Not sure what's the best fix here, just picked one.

I have a mild preference for null instead of a special string

I did think of null, but I have the prediction that whoever calls this will immediately do something like:

let pos = builtins.unsafeGetAttrPos foo bar; in "${pos.file}:${toString pos.line}:${toString pos.column}"

which will then blow up on null.

It should IMO 😀

Less facetiously: What is the "right" behavior for that code in the noPos case?

Well I don't think "(unknown file):0:0" is too bad of an output, but I guess it could be beautified to handle noPos like this:

let
    pos = builtins.unsafeGetAttrPos foo bar;
in if pos.line == 0
     then "(undefined position)"
     else "${pos.file}:${toString pos.line}:${toString pos.column}"

If you're doing that check then why not just check for null (or attr non-existence?)

Oh I had somehow misinterpreted that question as returning { column = 0; file = null; line = 0; } instead of returning null.

IMHO the problem of null there is that now null can mean both "the attribute didn't exist" and "position of that attribute is not known" while it previously could only be the former.

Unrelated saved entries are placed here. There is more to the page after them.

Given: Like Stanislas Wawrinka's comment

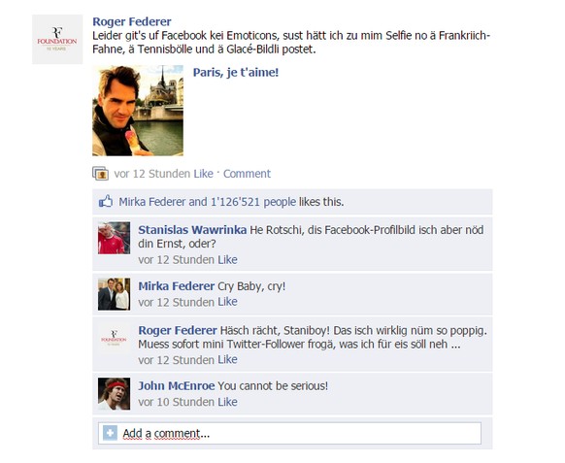Looking at the screenshot, I should [x=227, y=260].
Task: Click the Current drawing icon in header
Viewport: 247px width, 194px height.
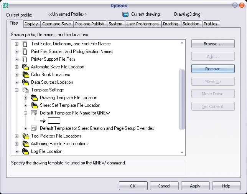Action: [x=125, y=15]
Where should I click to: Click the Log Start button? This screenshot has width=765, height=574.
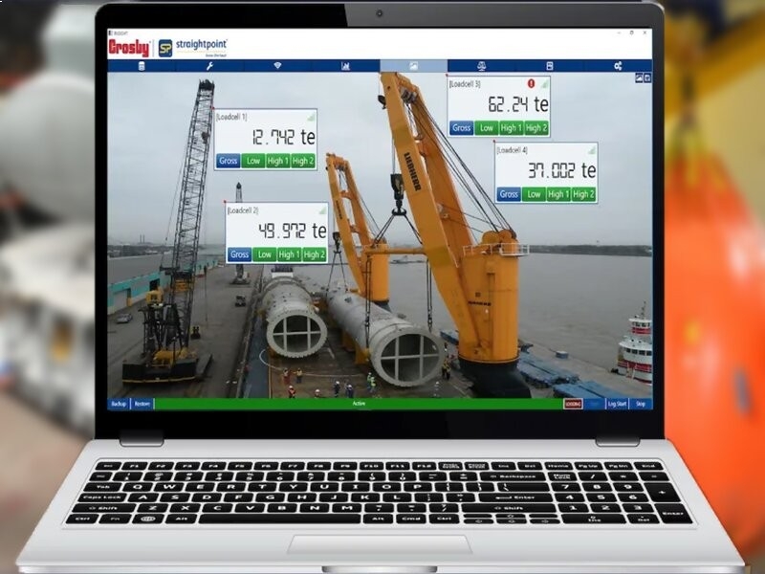617,404
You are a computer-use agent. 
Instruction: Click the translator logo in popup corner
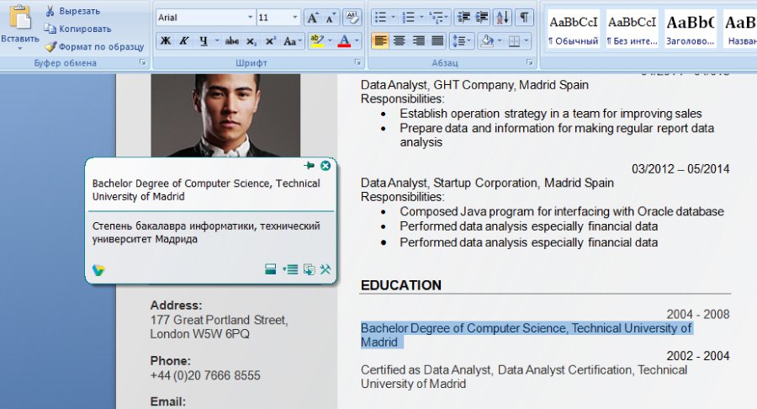98,269
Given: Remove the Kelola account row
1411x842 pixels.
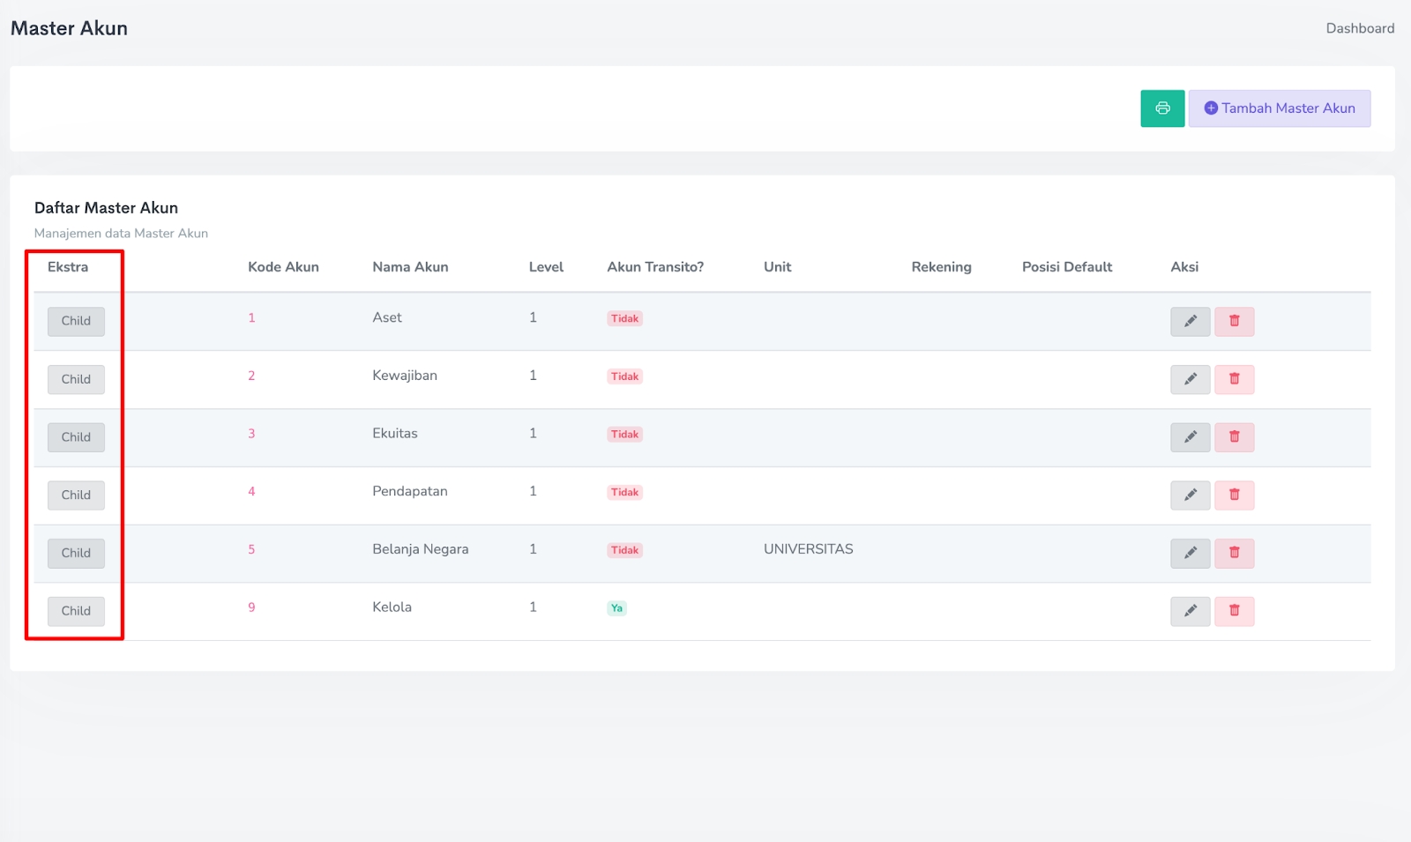Looking at the screenshot, I should 1234,611.
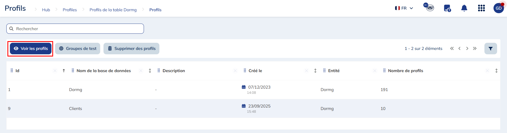507x133 pixels.
Task: Go to the previous page arrow
Action: 459,49
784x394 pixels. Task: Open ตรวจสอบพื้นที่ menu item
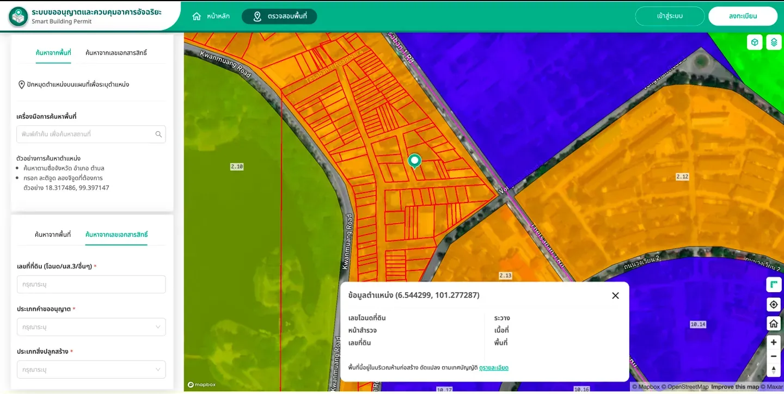pos(279,16)
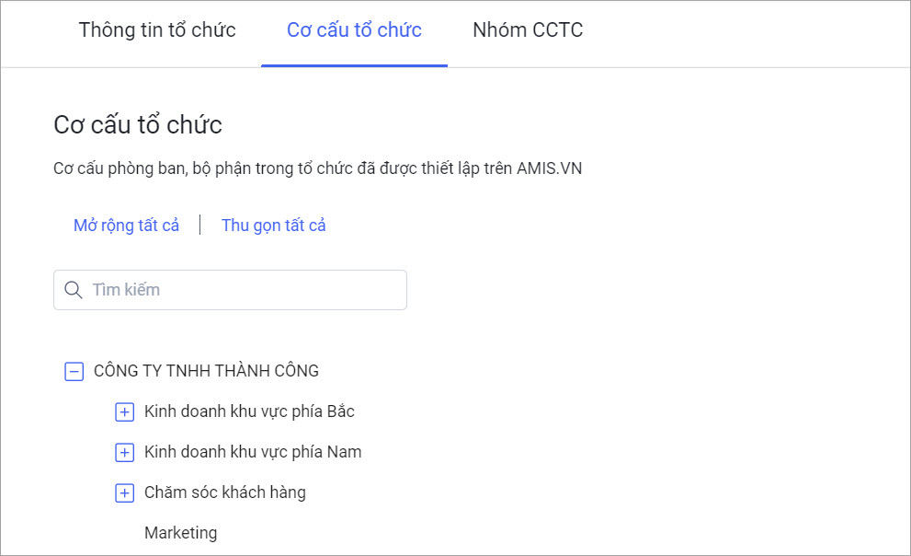Switch to the Nhóm CCTC tab
The image size is (911, 556).
click(x=528, y=30)
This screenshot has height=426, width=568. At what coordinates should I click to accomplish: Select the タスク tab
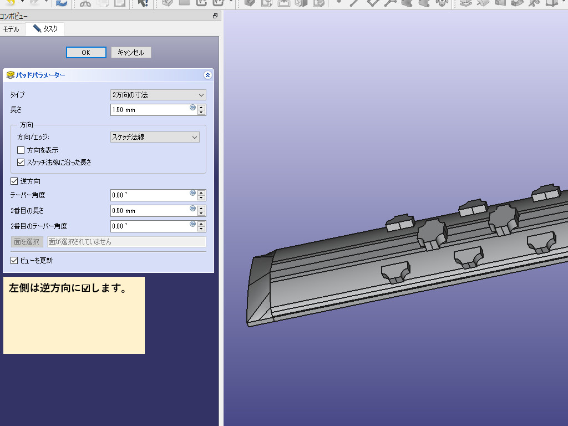[x=45, y=29]
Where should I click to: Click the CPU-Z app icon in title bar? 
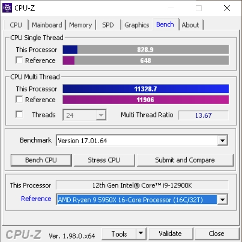point(7,8)
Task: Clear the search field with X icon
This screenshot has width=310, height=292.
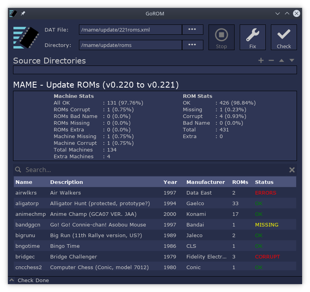Action: click(292, 170)
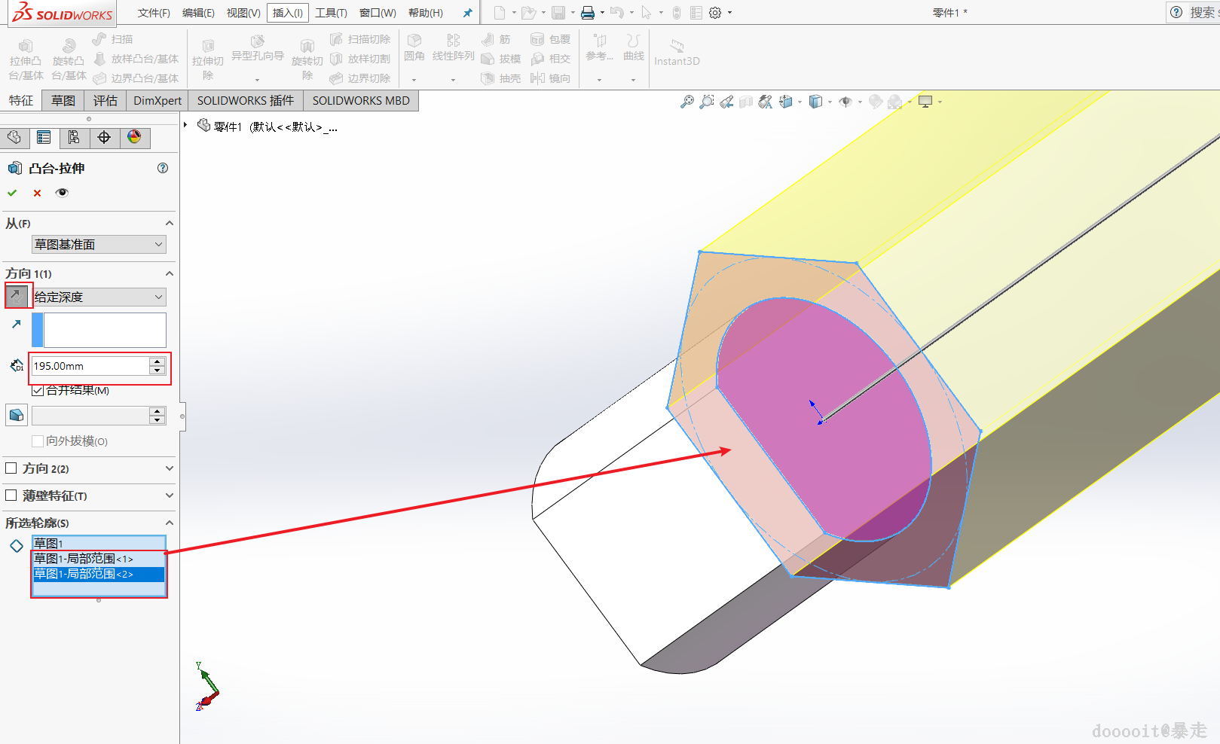Screen dimensions: 1220x744
Task: Switch to the 草图 tab
Action: point(63,101)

So before this change, one could reasonably write code like:

{ name, version, sha256 } @ args:
let
    pos = builtins.unsafeGetAttrPos args "name";
in mkDerivation (args // ...)

with the expectation that pos is always non-null.

unsafeGetAttrPos should probably just throw an exception if the position is undefined.

Throwing an exception sounds pretty inconsistent given that the function already returns null in one error case.

I guess returning null in the crashing case is mostly fine given that nothing in nixpkgs would break on a sudden null. I've updated the commit.